Стало тихо, как будто кто-то выключил внутри салона звук. Снаружи ходят люди, шелестят троллейбусы, хлопают подъездные двери — а тут глубоководный покой. Того и гляди редкая узкая рыба беззвучно проплывет у лица.
Сидевший на переднем сиденье начал медленно, с ужасным скрипом кожаных сидений, поворачиваться в мою сторону, и я, наконец, увидел его скулу, нос и один побелевший от бешенства глаз…
— А вот скажи, — поинтересовался Буц, и тон у него был такой, что сидевший впереди сначала застыл на секунду, а потом вернулся в исходное положенье, — …отчего вы в форме такие страшные… а без формы — я тебя даже разглядеть не могу?
Ответ мне придумывать не пришлось, потому что к машине спешно подошел какой-то тип. Сидевший впереди сразу выскочил на улицу, уступив этому типу место.
— Здравствуй, Буц, — сказал тип, усевшись. Голос типа звучал, словно он набил рот газетой, прожевал ее, но не выплюнул и не проглотил, а так и сидел с этим мерзотным и кислым жевком у щеки.
Тип обернулся к нам. Губы его были отвратительны и огромны.
«Может, капот случайно упал на лицо», — пошутил я сам для себя.

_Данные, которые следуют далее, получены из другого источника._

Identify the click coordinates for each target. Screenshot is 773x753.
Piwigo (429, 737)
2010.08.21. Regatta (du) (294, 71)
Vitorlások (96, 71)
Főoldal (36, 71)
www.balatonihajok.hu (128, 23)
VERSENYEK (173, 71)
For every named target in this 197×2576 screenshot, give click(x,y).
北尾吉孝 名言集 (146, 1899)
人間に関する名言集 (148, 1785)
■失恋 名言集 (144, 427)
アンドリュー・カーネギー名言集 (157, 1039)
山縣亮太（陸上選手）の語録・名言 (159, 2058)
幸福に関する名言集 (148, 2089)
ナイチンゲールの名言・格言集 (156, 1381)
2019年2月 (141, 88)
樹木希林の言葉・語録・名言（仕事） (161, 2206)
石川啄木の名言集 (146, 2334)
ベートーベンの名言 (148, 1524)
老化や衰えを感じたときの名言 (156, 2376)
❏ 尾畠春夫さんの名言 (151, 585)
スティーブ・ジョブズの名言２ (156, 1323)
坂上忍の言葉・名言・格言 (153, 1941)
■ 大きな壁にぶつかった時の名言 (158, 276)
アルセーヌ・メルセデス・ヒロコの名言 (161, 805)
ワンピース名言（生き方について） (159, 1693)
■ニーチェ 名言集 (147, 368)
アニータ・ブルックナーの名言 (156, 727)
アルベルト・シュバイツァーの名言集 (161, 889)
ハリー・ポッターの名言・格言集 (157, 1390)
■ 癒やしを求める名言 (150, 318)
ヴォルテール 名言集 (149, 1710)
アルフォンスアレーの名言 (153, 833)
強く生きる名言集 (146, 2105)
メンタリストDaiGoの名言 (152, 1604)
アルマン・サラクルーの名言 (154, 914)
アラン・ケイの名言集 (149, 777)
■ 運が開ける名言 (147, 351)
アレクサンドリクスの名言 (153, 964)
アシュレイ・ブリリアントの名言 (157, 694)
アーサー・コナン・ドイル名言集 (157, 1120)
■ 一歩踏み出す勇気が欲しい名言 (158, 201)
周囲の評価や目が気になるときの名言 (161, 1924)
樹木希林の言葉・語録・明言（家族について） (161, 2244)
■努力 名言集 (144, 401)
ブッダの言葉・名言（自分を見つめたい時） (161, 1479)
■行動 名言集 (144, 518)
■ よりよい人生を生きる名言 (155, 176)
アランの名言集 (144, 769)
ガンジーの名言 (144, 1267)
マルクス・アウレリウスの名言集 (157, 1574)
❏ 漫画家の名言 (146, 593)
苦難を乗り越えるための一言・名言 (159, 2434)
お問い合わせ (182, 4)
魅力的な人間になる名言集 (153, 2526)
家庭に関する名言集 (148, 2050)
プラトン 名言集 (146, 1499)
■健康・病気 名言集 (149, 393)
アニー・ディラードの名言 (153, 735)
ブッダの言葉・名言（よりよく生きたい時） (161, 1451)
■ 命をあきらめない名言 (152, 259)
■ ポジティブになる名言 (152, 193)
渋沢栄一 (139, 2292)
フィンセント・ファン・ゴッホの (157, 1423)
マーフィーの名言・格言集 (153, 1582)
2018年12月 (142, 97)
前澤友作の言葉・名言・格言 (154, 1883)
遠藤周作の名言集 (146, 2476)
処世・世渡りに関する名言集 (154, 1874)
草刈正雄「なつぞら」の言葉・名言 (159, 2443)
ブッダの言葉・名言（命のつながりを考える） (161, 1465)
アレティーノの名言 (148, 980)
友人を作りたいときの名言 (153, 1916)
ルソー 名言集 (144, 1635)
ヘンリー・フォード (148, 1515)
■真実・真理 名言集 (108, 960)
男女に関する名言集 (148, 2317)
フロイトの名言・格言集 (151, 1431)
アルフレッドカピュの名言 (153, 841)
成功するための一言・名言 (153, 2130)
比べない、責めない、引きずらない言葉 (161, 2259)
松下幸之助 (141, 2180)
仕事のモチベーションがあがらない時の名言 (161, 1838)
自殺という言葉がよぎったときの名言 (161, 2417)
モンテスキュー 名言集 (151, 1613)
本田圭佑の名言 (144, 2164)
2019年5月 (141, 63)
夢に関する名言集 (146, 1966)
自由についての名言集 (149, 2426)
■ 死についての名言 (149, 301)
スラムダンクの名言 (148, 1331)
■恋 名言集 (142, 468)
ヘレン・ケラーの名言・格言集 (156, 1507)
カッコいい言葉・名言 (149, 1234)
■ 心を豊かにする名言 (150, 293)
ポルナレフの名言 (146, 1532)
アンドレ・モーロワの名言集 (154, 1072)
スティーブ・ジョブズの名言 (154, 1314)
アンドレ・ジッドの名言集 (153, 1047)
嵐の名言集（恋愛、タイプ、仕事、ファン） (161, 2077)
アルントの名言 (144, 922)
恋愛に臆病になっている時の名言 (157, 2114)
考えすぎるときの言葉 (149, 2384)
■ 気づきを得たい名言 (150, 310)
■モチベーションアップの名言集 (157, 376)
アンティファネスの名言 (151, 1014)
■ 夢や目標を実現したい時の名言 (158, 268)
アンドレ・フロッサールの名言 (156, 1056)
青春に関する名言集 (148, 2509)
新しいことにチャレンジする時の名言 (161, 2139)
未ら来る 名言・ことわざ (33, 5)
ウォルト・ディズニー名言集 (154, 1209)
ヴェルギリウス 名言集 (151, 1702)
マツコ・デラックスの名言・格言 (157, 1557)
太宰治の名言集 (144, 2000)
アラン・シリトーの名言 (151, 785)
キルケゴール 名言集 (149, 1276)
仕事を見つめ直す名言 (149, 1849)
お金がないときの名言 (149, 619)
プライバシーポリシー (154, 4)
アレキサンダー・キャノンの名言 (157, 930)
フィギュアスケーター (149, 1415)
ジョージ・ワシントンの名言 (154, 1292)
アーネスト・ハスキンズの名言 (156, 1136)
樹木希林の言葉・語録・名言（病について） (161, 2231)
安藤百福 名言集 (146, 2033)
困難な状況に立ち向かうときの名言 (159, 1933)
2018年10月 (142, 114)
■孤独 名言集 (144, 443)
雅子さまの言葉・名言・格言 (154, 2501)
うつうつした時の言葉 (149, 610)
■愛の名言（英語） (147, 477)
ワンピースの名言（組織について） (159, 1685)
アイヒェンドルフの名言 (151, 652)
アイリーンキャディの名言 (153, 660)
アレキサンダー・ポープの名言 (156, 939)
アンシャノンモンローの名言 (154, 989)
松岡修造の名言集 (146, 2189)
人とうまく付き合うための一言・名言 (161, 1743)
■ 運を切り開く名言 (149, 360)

Кто это так ему зарядил, интересно. Лыков, поди.
— Посмотри на мальчика, — сказал Буц.
Тип посмотрел на меня. Глаз у него тоже почти не наблюдалось — то ли и тут Лыков постарался, то ли от рождения такая беда, — ковырнули раз под бычьей бровкой гвоздиком, ковырнули под другой, и ходи, парень. Главное, не щурься, а то упадешь в темноте.
— Этого не было, — сказал тип, широко раскрывая губы: «Этаа не ыло!»
— Очкарик сказал, что он вас один уделал, — сказал Буц.
— Я уже говорил, что очкарик гонит, — промычал тип: «…а уже аарил шта ачарык онит!» Было заметно, что он хочет повысить голос и возмутиться — но раздавленные губы не позволяли.
Тип, скривившись, отвернулся. Похоже, у него и шея очень болела.
— Ну что, — сказал мне Буц. — Иди тогда, работай дальше, лови своих пьяниц… повезло тебе. Не зря я тебе утром велел помолиться. Бог — он и правда помогает. Даже таким, как ты.
Я не без удовольствия открыл дверь и вылез на белый свет.
Тот, что уступил переднее сиденье типу с разбитыми губами, задумчиво курил, стоя у меня на пути.